_AIM OF THE EXERCISE:_
All that is wanted is the line with "SA (185, 239)" and each line after it to the end of the data below, set down exactly and without pictures.

[Stored data]
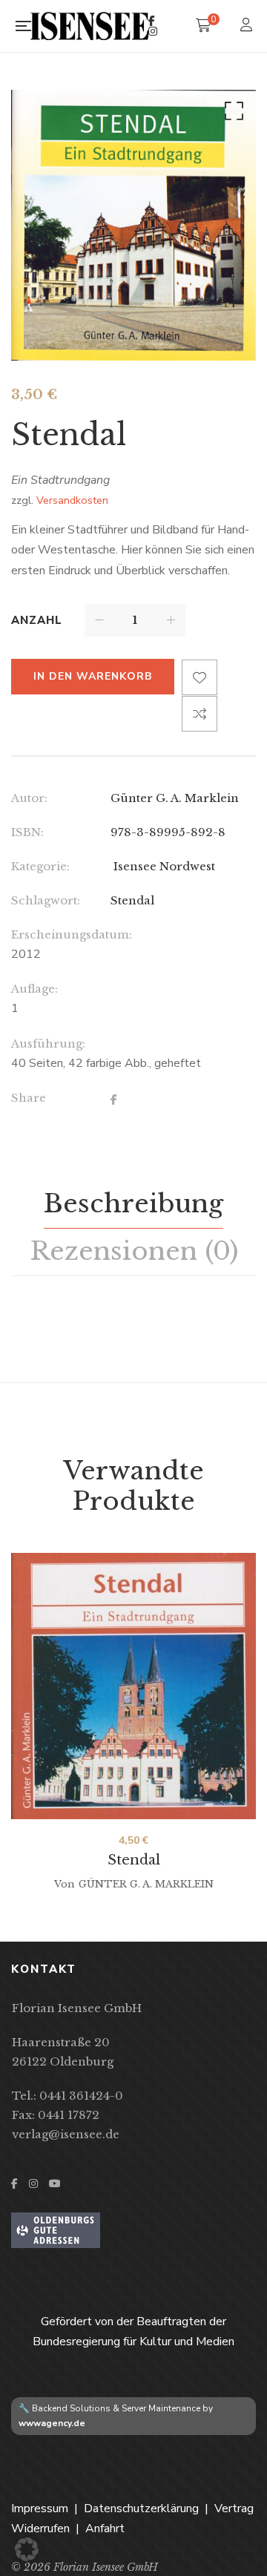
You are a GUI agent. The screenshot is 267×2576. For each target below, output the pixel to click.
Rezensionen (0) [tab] (134, 1250)
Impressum (39, 2508)
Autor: (29, 798)
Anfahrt (105, 2528)
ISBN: (27, 832)
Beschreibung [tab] (133, 1203)
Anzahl (36, 620)
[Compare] (199, 714)
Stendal (132, 900)
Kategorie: (40, 866)
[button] (231, 114)
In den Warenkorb (92, 676)
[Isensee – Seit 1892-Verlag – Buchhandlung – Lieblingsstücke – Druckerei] (89, 25)
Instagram (152, 31)
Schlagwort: (45, 900)
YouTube (55, 2183)
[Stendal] (133, 1686)
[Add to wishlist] (199, 677)
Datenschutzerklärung (141, 2508)
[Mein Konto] (248, 26)
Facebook (151, 21)
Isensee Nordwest (163, 866)
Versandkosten (72, 500)
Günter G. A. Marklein (175, 798)
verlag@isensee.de (65, 2134)
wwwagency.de (52, 2423)
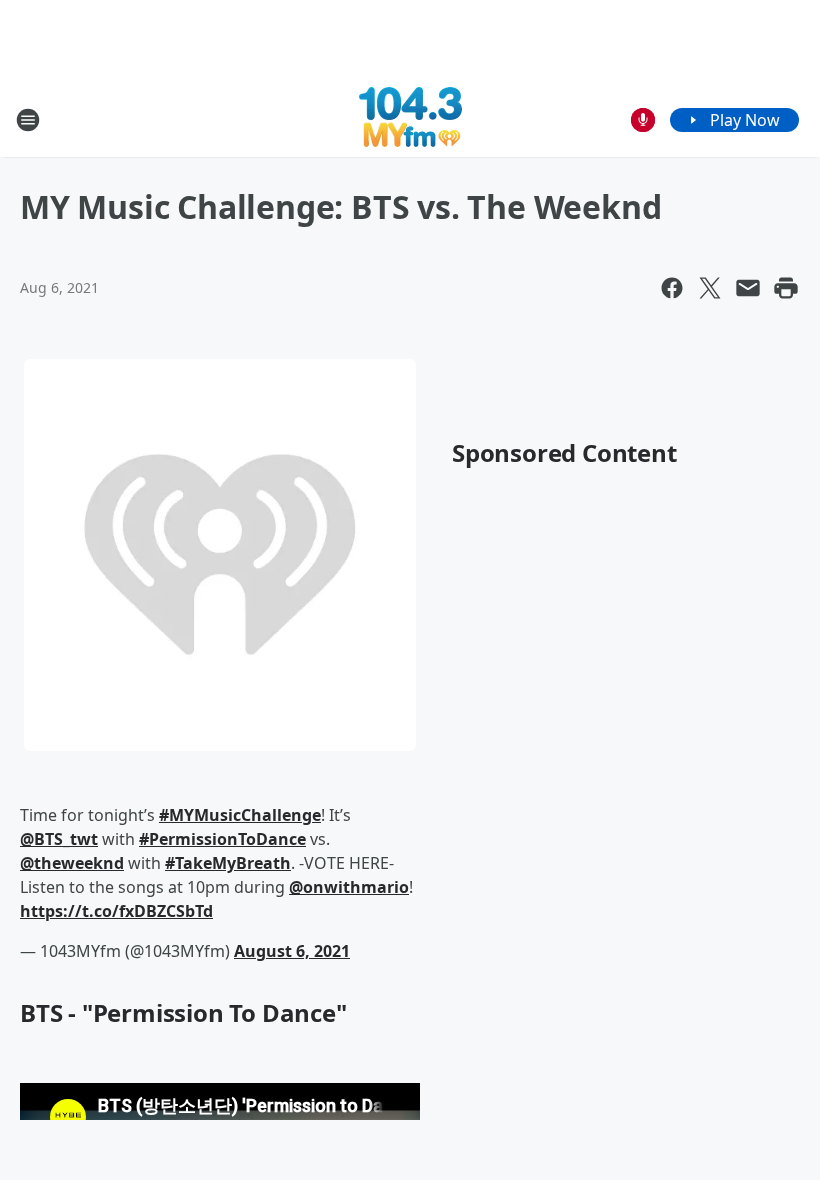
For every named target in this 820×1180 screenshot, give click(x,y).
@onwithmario (349, 887)
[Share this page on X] (710, 288)
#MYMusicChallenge (240, 815)
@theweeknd (72, 863)
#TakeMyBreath (228, 863)
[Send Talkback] (643, 120)
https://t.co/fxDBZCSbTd (116, 911)
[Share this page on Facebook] (672, 288)
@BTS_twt (59, 839)
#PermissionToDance (222, 839)
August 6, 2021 (292, 951)
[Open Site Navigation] (28, 120)
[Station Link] (410, 119)
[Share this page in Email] (748, 288)
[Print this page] (786, 288)
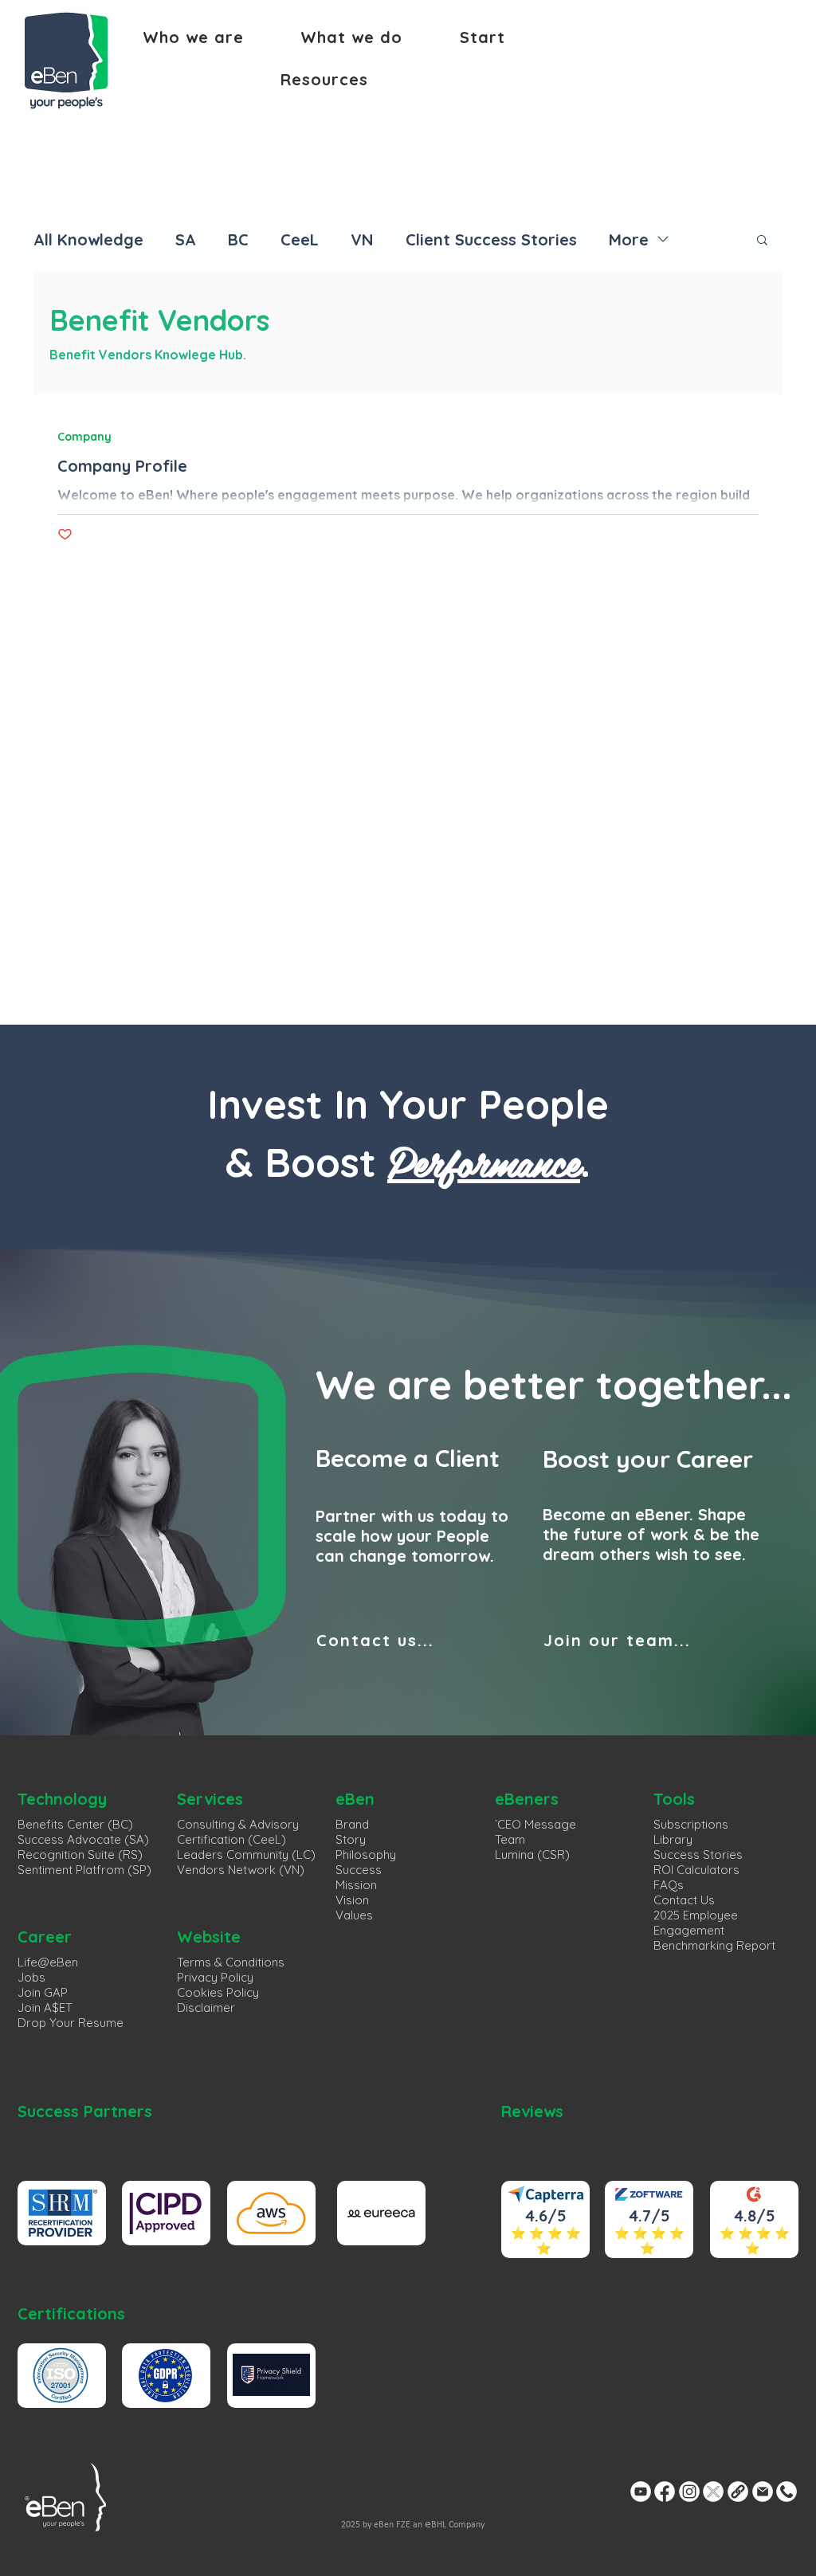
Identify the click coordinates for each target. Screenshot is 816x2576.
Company (84, 436)
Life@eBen (48, 1962)
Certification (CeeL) (231, 1839)
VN (362, 239)
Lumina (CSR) (532, 1854)
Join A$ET (45, 2007)
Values (354, 1915)
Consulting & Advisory (238, 1824)
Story (350, 1839)
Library (672, 1839)
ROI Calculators (696, 1869)
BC (238, 239)
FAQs (668, 1884)
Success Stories (698, 1854)
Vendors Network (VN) (240, 1869)
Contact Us (684, 1899)
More (629, 239)
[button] (193, 37)
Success (358, 1869)
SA (185, 239)
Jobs (31, 1977)
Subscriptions (690, 1824)
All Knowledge (88, 239)
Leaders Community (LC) (246, 1854)
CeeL (299, 239)
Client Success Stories (491, 239)
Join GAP (43, 1992)
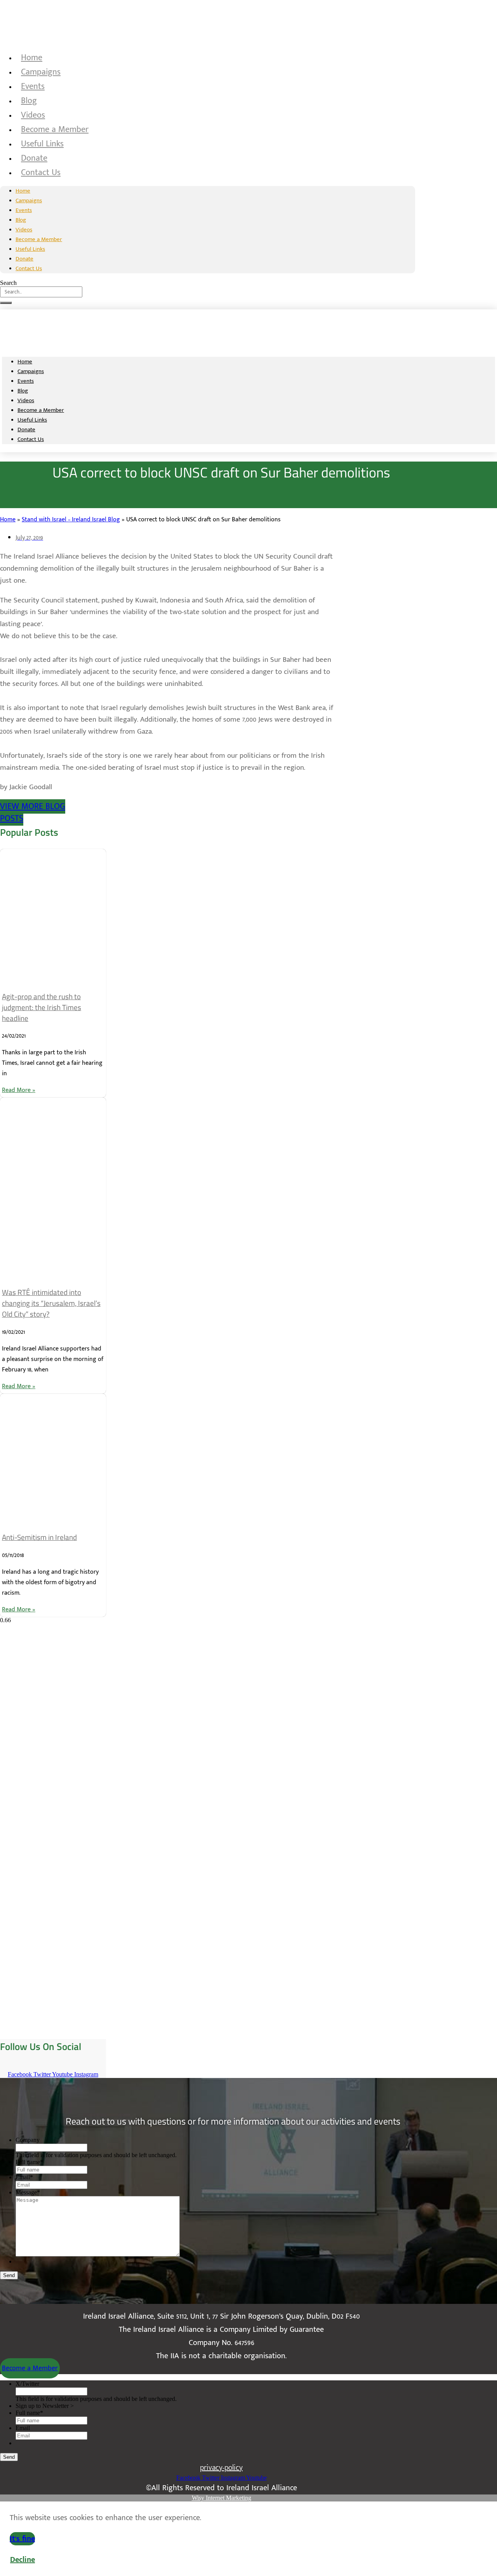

_REPLY TO THE EXERCISE:_
SA (185, 239)
Jobs (31, 1977)
Subscriptions (690, 1824)
All Knowledge (88, 239)
Leaders Community (LC) (246, 1854)
CeeL (299, 239)
Client Success Stories (491, 239)
Join GAP (43, 1992)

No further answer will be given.